말초혈액검사(CBC), 전해질 검사, 혈당검사, 혈액화학검사를 일반적으로 권장하고 있으나, 임상소견에 따라 갑상선 기능검사, 대변검사, 혈청 아밀라아제(amylase) 검사, 임신검사 등도 시행할 수 있습니다.


3) 내시경 검사

병력청취 및 신체검사를 시행한 후 시행하는 것이 위내시경 검사입니다.

일반적으로 내시경 검사를 시행함으로써 얻어지는 진단율은 고령에서 시행할수록 더 높아집니다.

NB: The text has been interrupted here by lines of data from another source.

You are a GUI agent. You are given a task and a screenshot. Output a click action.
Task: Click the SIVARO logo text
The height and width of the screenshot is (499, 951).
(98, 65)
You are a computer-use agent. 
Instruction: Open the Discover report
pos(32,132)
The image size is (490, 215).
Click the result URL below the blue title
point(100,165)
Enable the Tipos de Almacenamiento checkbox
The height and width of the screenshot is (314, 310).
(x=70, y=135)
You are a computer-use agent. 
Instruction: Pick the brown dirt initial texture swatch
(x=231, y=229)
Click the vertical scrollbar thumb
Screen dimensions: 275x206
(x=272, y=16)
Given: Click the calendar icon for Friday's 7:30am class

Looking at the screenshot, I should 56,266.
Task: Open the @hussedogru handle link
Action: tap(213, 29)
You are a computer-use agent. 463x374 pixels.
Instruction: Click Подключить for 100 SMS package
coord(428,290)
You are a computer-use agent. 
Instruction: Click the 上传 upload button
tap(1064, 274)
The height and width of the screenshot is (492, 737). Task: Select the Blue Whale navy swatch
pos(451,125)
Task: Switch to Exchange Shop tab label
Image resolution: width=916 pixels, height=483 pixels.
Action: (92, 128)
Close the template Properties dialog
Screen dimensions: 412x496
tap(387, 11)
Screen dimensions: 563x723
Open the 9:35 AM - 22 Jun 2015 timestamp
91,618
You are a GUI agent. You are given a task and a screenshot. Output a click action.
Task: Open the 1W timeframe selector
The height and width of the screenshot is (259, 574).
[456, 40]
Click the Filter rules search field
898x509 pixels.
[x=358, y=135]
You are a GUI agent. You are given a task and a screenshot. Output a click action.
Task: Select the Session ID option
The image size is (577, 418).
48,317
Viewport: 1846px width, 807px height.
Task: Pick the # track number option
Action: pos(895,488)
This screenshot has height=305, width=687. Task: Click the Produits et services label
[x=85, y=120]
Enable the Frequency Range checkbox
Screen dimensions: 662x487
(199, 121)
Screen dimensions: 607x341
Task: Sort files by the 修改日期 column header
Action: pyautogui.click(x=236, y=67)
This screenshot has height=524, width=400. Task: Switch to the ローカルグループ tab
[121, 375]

내시경 검사는 소화성 궤양, 역류성 식도염, 위암 등을 직접 눈으로 확인할 수 있고, 조직검사나 헬리코박터 감염 검사를 할 수 있는 장점이 있습니다.

위내시경 검사와 상부위장관 조영술을 비교하면 내시경 검사가 훨씬 뛰어난 진단율을 보이게 됩니다.


4) 기타 검사

간, 췌장, 담낭 등 내부 장기의 질환이 의심되면 복부 초음파검사나 필요에 따라 CT검사를 시행할 수 있습니다.

특히 위식도역류질환의 증상이 있으나 내시경 검사상 정상이면 식도 산염기(pH)검사가 도움이 됩니다.


2. 로마기준Ⅲ

2006년에 제정된 로마기준III에 의한 기능성 소화불량의 진단기준은 첫째, 명치부근의 동통이나 불편감이 적어도 6개월 전에 발생하였고, 최근 3개월 동안 증상이 있으며, 둘째, 자세한 병력 청취와 진찰 및 상부 소화관 내시경 검사로 증상을 일으킬 만한 기질적 질환이 없어야 하는 점입니다.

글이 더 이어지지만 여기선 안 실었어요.